» PROVIDED PASSAGE
I did not expect any kind of acknowledgement back.....I just needed to let my inner child speak....and she did it well.
 
I'm sorry to hear what you have been through. I would like to agree with the majority of replies to this thread that confronting an abuser might not be the beat idea. However, that is your decision to make.

Perhaps my story of confronting my abusive father would help you with your situation.
I confronted my father about his abuse. He didn't acknowledge anything he did, he blamed me, he yelled at me, he blamed other family members, he tried to justify his actions and said "I made him do it", he made up excuses as to why his behaviour is justifiable. There is a commercial on TV here that says "there is no excuse for domestic violence". I remembered that commercial and it happened to be that my father called me and started making excuses for his abuse. I asked him if he saw that commercial (I am sure he has seen it) and guess what, he STILL made excuses about the domestic violence he did towards me and my family.

Abusers are abusers, they dont seem to acknowledge, regret or apologise for anything they do and some of them dont even remember doing it.

After I confronted my abuser, how did I feel? It was a massive trigger for me. I got anxious. I got paranoid. I got flashbacks. I got verbally abused all over again.

I guess if you think you can handle writing an email without it affecting you or triggering you, then I guess you're doing better than me. I know what it feels like to want to confront your abusers about everything they've done. Afterall we are the ones who have to live with PTSD every day.

» GIVEN DATA
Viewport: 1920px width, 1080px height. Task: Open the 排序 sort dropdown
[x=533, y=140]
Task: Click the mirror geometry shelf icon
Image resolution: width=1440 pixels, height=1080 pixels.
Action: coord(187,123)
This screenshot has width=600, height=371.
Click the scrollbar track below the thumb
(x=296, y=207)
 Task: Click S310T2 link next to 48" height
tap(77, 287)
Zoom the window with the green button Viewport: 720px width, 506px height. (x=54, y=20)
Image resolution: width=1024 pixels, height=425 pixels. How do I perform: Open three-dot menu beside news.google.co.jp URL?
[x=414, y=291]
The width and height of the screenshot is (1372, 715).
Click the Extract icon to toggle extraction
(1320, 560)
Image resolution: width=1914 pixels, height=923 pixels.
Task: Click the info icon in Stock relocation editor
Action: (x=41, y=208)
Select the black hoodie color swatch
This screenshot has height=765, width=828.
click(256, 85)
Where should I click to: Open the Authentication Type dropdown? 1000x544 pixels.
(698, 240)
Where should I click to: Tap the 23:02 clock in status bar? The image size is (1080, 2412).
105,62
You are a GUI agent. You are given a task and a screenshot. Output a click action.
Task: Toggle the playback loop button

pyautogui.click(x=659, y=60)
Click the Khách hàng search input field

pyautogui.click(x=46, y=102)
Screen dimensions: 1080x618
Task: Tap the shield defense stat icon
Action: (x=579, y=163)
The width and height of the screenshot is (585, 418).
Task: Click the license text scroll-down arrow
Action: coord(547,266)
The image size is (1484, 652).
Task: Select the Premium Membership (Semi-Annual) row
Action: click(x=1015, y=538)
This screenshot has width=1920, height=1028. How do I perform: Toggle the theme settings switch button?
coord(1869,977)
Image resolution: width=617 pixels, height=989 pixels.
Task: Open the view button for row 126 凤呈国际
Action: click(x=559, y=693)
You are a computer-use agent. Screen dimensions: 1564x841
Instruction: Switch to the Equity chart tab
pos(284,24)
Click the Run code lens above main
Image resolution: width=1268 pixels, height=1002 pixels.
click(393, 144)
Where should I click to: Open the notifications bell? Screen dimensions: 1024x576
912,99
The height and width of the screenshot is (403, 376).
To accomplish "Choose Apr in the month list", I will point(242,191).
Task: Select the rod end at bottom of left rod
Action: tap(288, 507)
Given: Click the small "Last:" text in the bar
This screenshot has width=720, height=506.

» EXERCISE INSTRUCTIONS
- 1) In the post about confronting an abuser, swap "commercial" for "advert" in everything from "Perhaps my story" down to "remember doing it.".
- 2) In the post about confronting an abuser, list everything the writer says they "got" after the confrontation.
The items are separate material and are not part of the post.

» TASK-BY-TASK RESULTS
- 1)
Perhaps my story of confronting my abusive father would help you with your situation.
I confronted my father about his abuse. He didn't acknowledge anything he did, he blamed me, he yelled at me, he blamed other family members, he tried to justify his actions and said "I made him do it", he made up excuses as to why his behaviour is justifiable. There is a advert on TV here that says "there is no excuse for domestic violence". I remembered that advert and it happened to be that my father called me and started making excuses for his abuse. I asked him if he saw that advert (I am sure he has seen it) and guess what, he STILL made excuses about the domestic violence he did towards me and my family.

Abusers are abusers, they dont seem to acknowledge, regret or apologise for anything they do and some of them dont even remember doing it.

- 2)
- anxious
- paranoid
- flashbacks
- verbally abused all over again